Date: Monday, November 14, 2022

Session Title: Pediatric Rheumatology – Clinical Poster III: Other

Session Type: Poster Session D

Session Time: 1:00PM-3:00PM

Background/Purpose: Commercially available autoantibody (AAb) panels are developed for adult rheumatological diseases; application to pediatric disease has not been established. As a pediatric scleroderma referral center and clinic, one of our main interests is to examine the properties of the Euroimmun™ Scleroderma Disease Profile in juvenile-onset scleroderma. These panels may be useful for prognosticating disease manifestations within juvenile systemic sclerosis (JSSc) and juvenile localized scleroderma (JLS), and therefore assisting with monitoring for specific organ manifestations.

Methods: Plasma from 42 age-matched healthy children, 60 JSSc patients, and 155 JLS patients (IRB #PRO11060222) and underwent AAb phenotyping with the Euroimmun™ (Luebeck, Germany) Scleroderma Disease Profile (line immunoassays: LIA) for 13 distinct AAbs. Pediatric cutoffs were defined as the number of standard deviations (minimum of 2) above the mean to test < 5% of pediatric control as positive. We determined AAb positivity among JSSc and JLS cohorts using these cutoffs. Chi-square analysis with significance defined as p < 0.05 was used to compare AAb profiles between cohorts and determine relationships with clinical variables.

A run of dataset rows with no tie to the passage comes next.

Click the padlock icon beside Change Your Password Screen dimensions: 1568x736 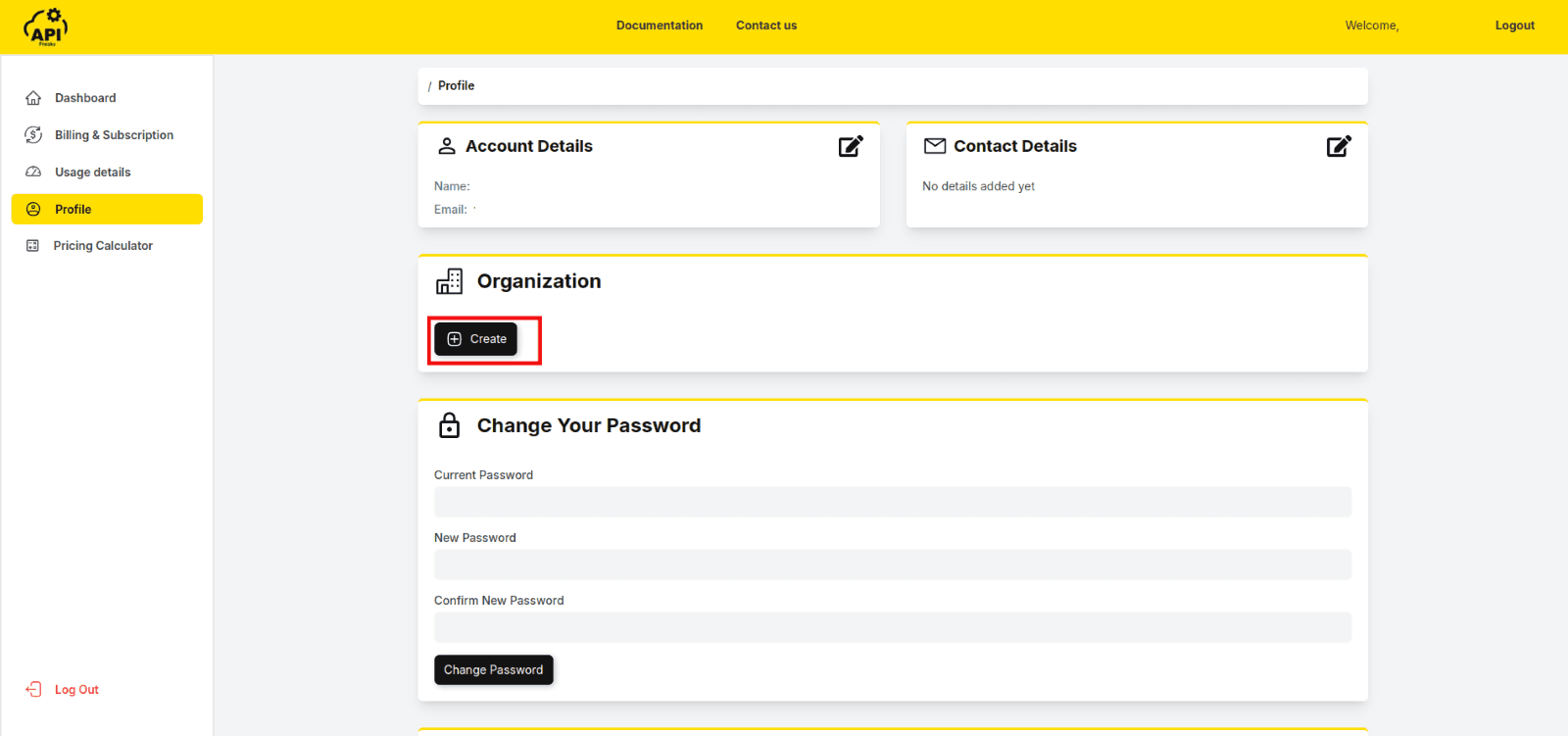pos(449,425)
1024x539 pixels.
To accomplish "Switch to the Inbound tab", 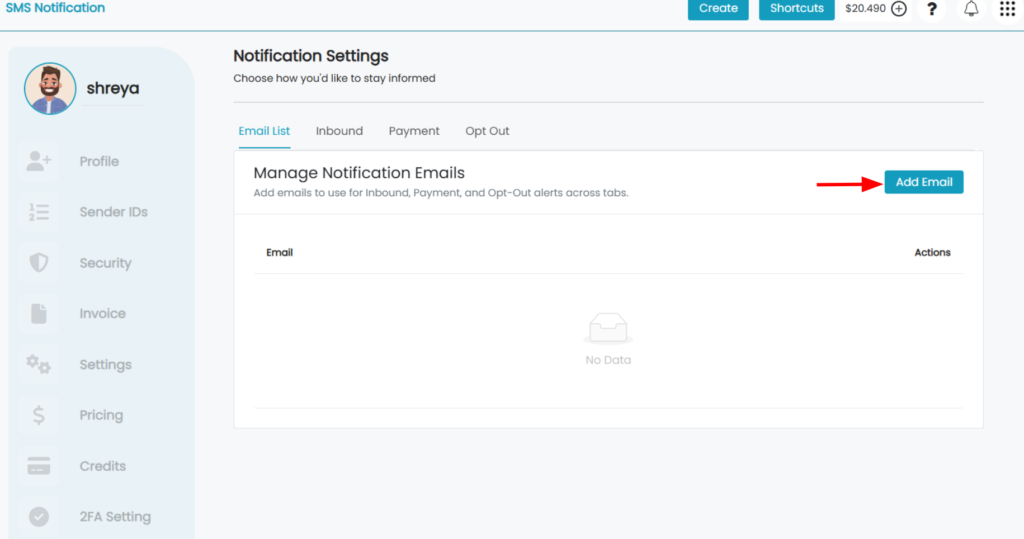I will (x=339, y=131).
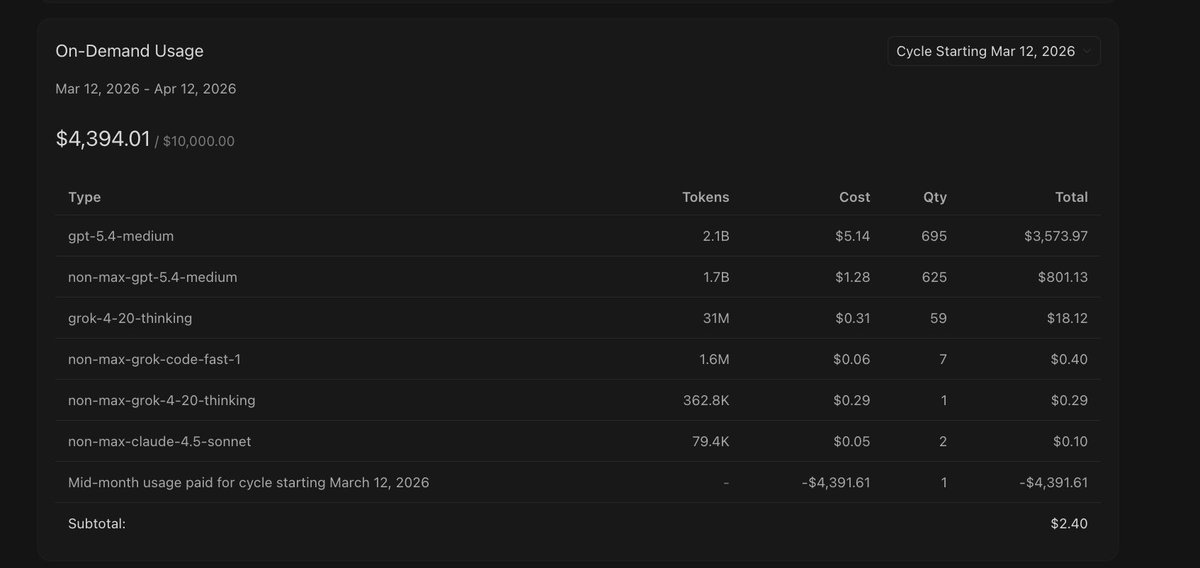
Task: Click the $10,000.00 spending limit text
Action: (x=199, y=141)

Results: Overall 75% of JSSc patients and 33% of JLS patients were positive for at least one AAb. The most common AAbs in JSSc were Scl-70 (58%), CENP-B (22%), CENP-A (18%), and PM100 (16%). The most common AAbs in the JLS cohort were CENP-B (38%) and NOR-90 (22%). Several AAb associations with clinical features were found in JSSc and JLS (Table 1). There were some notable findings. In JSSc those with AAbs associated with overlap features, PM100 and Ro52, had more neurological disease (peripheral neuropathy), pulmonary disease (interstitial lung disease), and dermatological manifestations (vitiligo, psoriasis, sclerodactyly, calcinosis, shiny skin, Gottron’s papules/sign, heliotrope), respectively. In JLS, the RNA Polymerase III AAbs (RP11 and RP155) associated with deeper tissue involvement with lesion pain, tingling, depression and joint contractures, and CENP-A was associated with higher disease activity.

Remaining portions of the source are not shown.